En respuesta contestaría al “Cinema novo” de Glauber Rocha y sus colegas, el “Cinema marginal” oponía una ruptura conceptual del tempo cinematográfico. Las tomas, las secuencias, el montaje, la música, fragmentaban la narración en pos de una respuesta visceral en un público que nunca tuvo. Sus producciones jamás llegaron a los circuitos comerciales. Y esa era la intención. Pero tampoco se trataba de permanecer completamente invisibles. La censura se encargaría de esto. Su público se encuentra ahora, entre los intelectuales que siempre rehuyó el movimiento. Si el “Cinema novo” se apropiaba de las constantes, sobre todo en sus aspectos de denuncia, del “Neorrealismo” italiano, el “Cinema marginal” reapropiaba las técnicas rompedoras de la “Nouvelle Vague” francesa pero iba aún más allá de un “Cinéma de qualité” del cual pretendidamente se alejaba la “Nouvelle vague”. Ya lo había advertido Rogério Sganzerla, el otro gran pergeñador de bizarradas: “hacer del cine brasileño el peor cine del mundo”.

“Barão Olavo, o Horrível” fue la segunda película, de tres que dirigió, de Júlio Bressane y su primer filme en color. El uso del color obedecía, según Bressane, por haber situado la casa de su barón, venido a menos, en el hogar del pintor impresionista brasileño, de origen italiano, Eliseu Visconti (1866-1944), muerto en condiciones no aclaradas. Curioso: a los pintores impresionistas no les agradaba el mote de “impresionistas”, surgido de un artículo periodístico que tenía todas las intenciones de denostarles, como a unos farsantes, cuando sus exhibiciones causaron opiniones encontradas en el París decimonónico, finisecular. A los “cinemarginales” tampoco les agradaba el término.

Finalmente se abre la puerta. Los aburridos habitantes de la casa del barón dejan atrás el campo, sus hermosos, feraces y descuidados jardines y los caminos solitarios donde solían hacer el amor pero, sobre todo, abandonan sus tiempos muertos (el barón ora sostiene una vela y se queda ahí, por interminables segundos, ora se inclina sobre unas flores, sin moverse durante otra breve eternidad, ora se lo ve sentado a la mesa sin hacer nada más), su inmovilismo (las mujeres del barón, que suponemos cautivas, no se atreven a ir más allá de los jardines y caminos, entregándose mutuamente a jueguecillos amatorios más bien inocentes o juegan a estar muertas), y entendemos que todo ha sido una manipulación del posible espectador, si bien anti estética, encaminada hacia una intención de moral social.
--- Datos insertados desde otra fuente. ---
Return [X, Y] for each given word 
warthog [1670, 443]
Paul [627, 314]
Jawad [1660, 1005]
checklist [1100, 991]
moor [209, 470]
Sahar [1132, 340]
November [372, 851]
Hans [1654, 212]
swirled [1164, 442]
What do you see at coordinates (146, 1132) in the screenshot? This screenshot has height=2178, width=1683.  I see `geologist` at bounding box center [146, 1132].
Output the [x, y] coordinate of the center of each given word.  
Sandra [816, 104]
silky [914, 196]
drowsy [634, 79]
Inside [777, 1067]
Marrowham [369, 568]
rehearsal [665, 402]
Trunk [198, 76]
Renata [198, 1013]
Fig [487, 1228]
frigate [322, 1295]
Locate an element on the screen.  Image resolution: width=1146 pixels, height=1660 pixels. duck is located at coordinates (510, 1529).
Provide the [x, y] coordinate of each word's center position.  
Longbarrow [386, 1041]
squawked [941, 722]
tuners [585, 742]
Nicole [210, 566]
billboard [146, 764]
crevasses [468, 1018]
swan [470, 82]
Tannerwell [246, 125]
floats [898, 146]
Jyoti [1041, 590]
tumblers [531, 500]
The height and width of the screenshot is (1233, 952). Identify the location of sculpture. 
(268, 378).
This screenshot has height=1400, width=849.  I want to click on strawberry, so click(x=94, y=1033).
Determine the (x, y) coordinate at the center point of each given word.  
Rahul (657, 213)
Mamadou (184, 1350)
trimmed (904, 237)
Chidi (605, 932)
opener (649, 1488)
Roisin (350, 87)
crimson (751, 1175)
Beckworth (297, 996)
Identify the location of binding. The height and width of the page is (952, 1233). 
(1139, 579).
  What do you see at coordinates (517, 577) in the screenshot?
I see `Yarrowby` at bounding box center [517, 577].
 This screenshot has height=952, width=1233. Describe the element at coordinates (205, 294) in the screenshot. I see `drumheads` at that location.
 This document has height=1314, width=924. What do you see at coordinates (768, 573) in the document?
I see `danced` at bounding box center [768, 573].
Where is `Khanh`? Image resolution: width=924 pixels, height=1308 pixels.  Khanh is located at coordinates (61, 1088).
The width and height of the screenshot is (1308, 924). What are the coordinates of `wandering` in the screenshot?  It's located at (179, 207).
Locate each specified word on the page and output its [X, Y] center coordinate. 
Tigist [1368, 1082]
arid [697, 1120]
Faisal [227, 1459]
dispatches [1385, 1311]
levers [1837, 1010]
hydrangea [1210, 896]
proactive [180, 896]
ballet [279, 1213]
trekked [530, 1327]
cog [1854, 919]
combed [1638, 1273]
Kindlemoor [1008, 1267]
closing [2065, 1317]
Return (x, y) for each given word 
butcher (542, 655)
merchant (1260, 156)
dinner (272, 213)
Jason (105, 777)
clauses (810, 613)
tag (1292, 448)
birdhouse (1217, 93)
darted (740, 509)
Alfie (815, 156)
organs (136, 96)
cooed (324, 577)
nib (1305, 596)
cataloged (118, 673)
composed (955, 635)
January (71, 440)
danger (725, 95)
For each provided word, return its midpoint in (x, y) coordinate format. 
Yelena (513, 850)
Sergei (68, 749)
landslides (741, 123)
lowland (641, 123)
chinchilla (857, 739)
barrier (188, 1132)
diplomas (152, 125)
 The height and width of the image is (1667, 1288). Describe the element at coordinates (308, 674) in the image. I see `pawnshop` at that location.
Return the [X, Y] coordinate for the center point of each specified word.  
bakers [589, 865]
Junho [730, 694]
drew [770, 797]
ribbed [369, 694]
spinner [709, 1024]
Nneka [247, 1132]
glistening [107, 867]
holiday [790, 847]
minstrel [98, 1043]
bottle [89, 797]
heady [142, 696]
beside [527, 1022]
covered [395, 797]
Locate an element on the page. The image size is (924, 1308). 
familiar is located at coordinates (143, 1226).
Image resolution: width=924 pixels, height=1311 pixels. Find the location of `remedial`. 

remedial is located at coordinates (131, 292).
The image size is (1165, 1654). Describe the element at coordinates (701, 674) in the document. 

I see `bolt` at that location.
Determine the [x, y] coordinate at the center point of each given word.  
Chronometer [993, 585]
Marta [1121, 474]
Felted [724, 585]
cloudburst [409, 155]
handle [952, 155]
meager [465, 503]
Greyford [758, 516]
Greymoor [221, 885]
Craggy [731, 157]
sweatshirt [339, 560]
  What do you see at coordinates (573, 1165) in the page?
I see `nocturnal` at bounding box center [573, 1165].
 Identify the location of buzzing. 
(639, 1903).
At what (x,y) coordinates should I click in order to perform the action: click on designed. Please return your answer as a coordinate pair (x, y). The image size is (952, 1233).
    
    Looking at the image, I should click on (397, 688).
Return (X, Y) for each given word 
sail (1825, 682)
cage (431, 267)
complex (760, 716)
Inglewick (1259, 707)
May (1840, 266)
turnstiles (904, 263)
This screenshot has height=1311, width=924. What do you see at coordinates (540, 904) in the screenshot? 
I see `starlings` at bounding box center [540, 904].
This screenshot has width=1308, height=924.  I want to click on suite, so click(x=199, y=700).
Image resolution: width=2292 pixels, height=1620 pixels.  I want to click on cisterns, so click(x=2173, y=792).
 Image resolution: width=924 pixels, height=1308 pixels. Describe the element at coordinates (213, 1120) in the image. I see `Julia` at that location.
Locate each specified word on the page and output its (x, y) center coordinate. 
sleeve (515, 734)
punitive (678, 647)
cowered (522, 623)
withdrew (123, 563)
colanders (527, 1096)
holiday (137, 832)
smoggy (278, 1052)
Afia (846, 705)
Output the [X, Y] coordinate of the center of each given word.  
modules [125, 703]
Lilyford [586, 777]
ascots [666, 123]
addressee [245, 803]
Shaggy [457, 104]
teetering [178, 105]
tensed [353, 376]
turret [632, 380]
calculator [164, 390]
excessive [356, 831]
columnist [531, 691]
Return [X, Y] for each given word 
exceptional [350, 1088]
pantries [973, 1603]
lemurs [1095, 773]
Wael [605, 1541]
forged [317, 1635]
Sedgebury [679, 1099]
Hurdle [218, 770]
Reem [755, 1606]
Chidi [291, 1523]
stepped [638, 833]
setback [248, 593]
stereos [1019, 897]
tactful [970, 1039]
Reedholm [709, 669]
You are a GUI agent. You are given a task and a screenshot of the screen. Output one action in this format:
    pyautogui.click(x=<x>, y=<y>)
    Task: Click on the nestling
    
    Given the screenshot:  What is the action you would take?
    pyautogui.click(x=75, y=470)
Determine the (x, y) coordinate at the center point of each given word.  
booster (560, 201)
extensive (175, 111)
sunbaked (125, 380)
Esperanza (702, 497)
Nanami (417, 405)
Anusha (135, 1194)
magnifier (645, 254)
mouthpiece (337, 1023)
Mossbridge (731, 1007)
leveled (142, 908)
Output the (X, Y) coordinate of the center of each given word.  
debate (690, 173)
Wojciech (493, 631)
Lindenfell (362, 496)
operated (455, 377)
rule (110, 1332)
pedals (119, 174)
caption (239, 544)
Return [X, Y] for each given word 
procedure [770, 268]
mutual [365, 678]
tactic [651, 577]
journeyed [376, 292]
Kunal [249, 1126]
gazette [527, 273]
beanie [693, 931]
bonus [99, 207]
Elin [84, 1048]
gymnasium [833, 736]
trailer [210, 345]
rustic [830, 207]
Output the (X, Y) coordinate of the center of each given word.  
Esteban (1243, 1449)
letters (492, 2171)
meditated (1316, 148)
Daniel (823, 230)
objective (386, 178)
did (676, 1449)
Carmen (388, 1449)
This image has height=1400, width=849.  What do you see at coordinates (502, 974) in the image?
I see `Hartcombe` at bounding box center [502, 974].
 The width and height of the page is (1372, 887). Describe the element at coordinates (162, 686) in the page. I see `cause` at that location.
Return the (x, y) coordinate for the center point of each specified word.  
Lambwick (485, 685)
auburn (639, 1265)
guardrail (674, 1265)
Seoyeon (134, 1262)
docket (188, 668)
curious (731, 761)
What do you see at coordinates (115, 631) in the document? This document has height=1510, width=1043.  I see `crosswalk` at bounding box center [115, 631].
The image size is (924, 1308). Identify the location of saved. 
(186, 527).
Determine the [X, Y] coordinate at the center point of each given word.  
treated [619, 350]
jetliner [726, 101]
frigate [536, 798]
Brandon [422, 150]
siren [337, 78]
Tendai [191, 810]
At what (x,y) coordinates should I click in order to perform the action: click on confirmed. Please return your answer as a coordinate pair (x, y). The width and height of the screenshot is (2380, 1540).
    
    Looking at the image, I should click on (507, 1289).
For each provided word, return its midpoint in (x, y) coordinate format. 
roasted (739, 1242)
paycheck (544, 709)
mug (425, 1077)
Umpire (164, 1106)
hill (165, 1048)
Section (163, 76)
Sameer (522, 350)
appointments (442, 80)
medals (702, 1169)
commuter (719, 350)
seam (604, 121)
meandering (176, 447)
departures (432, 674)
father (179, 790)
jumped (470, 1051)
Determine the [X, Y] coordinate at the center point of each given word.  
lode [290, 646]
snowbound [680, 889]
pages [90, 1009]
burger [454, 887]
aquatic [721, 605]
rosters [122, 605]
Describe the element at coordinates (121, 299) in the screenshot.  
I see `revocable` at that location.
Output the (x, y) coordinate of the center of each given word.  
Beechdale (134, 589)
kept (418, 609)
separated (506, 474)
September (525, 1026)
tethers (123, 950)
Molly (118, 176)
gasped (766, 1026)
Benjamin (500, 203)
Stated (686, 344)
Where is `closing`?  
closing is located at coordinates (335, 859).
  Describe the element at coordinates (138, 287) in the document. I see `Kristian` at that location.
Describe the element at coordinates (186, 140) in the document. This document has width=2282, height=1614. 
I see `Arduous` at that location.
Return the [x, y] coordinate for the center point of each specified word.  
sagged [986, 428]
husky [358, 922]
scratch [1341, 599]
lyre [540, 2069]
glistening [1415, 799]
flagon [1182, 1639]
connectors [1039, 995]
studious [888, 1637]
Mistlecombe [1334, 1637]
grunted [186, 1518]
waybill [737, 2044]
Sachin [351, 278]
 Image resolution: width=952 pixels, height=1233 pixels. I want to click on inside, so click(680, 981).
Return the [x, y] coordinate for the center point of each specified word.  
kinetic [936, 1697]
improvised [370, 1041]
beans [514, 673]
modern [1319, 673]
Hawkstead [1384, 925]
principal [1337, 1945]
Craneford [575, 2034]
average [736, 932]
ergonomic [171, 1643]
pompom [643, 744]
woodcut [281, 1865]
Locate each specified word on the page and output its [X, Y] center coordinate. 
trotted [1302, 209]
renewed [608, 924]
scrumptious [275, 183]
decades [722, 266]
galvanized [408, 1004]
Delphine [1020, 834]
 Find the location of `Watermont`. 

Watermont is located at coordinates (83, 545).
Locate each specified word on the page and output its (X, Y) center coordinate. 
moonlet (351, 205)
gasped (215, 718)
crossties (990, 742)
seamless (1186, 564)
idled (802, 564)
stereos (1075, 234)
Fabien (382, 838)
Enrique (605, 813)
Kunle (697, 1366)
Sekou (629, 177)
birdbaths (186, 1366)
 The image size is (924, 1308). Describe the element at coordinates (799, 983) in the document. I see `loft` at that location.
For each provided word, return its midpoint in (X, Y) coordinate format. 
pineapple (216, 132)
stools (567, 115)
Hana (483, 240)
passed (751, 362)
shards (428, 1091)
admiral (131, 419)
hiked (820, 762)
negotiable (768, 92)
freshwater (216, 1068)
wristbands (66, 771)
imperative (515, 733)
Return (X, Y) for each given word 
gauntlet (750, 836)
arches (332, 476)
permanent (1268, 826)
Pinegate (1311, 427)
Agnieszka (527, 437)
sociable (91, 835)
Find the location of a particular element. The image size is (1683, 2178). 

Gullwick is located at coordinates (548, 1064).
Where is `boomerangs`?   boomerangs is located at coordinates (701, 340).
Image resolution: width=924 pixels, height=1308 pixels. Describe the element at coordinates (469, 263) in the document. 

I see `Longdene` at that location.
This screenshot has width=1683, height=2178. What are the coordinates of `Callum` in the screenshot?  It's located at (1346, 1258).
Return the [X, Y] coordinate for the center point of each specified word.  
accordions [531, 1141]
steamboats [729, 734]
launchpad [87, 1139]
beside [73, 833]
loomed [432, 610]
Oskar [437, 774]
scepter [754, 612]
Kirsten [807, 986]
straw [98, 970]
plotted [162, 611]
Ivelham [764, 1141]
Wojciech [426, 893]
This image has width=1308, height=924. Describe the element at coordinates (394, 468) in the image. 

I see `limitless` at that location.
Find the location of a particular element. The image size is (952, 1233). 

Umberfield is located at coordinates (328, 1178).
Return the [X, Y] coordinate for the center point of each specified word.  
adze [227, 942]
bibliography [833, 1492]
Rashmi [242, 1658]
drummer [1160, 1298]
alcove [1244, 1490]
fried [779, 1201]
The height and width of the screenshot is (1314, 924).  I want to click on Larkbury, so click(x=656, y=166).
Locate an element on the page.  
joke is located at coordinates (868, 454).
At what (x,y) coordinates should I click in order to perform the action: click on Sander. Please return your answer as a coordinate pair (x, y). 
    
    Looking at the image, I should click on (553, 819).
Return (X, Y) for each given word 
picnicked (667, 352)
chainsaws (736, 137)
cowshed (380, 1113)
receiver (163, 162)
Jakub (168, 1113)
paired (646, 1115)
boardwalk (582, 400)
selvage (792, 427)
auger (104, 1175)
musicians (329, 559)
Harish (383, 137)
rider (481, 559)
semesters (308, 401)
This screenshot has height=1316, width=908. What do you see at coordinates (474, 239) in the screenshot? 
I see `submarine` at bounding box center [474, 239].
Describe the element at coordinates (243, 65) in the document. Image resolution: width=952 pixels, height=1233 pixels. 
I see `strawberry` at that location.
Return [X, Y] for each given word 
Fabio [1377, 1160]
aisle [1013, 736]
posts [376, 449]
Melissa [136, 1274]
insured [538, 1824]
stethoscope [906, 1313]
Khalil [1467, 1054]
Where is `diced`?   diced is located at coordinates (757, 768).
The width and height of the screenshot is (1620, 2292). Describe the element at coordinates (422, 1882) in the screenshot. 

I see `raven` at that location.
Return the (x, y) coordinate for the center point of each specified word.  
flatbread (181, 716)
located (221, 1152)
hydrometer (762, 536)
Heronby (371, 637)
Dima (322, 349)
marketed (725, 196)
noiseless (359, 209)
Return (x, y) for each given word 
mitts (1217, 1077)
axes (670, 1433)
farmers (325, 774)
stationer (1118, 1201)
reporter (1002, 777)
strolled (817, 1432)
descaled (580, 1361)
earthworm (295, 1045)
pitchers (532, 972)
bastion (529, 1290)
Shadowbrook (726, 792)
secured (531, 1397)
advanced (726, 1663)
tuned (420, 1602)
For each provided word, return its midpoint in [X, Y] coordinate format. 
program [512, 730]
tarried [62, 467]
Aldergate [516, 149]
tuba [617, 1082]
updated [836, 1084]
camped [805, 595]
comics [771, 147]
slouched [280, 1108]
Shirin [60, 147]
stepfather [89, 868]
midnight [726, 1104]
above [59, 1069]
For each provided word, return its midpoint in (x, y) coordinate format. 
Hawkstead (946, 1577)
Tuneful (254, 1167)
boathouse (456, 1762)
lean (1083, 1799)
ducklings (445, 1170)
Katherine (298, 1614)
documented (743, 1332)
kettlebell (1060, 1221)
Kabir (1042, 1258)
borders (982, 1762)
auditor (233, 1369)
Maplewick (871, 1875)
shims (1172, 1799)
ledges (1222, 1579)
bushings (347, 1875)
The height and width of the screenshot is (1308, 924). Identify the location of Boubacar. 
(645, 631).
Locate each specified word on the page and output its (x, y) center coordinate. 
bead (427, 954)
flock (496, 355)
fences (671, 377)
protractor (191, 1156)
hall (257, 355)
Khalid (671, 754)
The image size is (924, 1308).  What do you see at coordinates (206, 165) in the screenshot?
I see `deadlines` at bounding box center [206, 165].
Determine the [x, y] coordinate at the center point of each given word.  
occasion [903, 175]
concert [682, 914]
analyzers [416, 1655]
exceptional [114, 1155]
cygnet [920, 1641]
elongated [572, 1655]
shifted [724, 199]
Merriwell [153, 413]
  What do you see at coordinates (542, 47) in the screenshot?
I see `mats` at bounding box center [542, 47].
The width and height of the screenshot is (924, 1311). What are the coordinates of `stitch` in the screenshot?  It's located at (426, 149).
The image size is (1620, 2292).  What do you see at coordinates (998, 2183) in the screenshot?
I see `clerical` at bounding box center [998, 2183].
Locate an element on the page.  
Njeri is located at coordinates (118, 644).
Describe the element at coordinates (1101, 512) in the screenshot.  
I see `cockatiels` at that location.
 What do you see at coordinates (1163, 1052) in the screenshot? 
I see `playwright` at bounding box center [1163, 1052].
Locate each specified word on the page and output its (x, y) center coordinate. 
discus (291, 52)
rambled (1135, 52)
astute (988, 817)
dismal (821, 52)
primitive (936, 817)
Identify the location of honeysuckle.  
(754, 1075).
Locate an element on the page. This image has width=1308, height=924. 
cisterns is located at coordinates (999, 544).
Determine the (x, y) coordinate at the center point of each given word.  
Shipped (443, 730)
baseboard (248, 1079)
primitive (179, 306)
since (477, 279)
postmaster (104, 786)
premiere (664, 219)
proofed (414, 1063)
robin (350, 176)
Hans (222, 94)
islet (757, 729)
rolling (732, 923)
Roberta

Esas pinceladas de terror que no asustan ni a un niño, han tenido un propósito mayor: subrayar el carácter subterráneo de toda la puesta en escena, que reflexiona sobre la naturaleza horrorosa del conformismo.

Como dijera Bressane: “Al final, todo el mundo sale de la casa como si fueran ratones de laboratorio que escapan, invaden la ciudad y contaminan el mundo".

Aquello nos recuerda la fracasada cruzada del Professor Abronsius (interpretado por un Jack MacGowran en estado de gracia, todo simpatía) en “La danza de los vampiros” (The Fearless Vampire Killers, 1967) de Roman Polanski, cuando, sin desearlo, ellos mismos llevan la plaga al mundo. Pero, al contrario de los vampiros de Polanski, a los que sabemos, de antemano, triunfantes, intuimos que el pobre barón y sus criaturas fracasarán en su intento de llevar el horror fuera de sus muros (Isabel y la gitana arengando a las personas, burlándose de estas o confrontando a una larga fila que aguarda para abordar un autobús, al tiempo que la gente, sorprendida, no deja de mirar a la cámara, en actos que mucho tienen de happening o performance), porque ellos, como la sociedad a la que acceden, están enfermos de una anomia incurable y recalcitrante.

En la escena final, que mucho tiene de simbólica, un ciego con anteojos oscuros grita en medio de la calle, advierte: “¡Cuidado con el barón! ¡Cuidado con el barón!”. Luego echa a andar por la calle, con los brazos extendidos por delante, como si jugara a la gallina ciega. Llega de repente Isabel, y le da un tremendo empujón por la espalda y le tira por el suelo, mientras el tráfico no se detiene.